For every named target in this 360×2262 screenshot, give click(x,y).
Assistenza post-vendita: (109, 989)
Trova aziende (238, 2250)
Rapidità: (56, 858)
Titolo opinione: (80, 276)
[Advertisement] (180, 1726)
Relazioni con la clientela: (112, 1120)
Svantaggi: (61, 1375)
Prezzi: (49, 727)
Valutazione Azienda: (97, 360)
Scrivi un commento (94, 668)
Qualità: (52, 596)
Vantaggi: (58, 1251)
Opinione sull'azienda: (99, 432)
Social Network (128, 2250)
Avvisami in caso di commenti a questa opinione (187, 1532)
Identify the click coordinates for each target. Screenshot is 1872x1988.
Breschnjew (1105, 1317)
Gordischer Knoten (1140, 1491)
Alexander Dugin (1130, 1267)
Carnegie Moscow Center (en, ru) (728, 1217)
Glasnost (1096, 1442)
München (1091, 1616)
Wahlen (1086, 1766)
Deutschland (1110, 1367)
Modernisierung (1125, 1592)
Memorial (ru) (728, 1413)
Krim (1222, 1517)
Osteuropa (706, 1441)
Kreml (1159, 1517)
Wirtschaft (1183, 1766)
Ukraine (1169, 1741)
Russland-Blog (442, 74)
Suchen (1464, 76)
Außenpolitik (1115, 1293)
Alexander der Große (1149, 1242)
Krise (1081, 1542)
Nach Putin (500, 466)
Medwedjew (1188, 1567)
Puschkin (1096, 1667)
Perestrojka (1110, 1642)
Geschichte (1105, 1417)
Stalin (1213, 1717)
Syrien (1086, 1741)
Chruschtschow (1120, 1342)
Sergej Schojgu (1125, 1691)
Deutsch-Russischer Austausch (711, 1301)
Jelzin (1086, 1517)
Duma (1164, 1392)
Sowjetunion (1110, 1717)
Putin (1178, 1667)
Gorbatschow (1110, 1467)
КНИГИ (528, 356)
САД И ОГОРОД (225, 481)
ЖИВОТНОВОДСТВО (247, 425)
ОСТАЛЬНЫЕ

▸ **Your assignment**: The expected answer is every line in the data above that carries the string "click".

▸ **Exercise output**:
For every named target in this 360×2262 screenshot, give click(x,y).
Identify the click coordinates for each target. Screenshot is 1872x1988.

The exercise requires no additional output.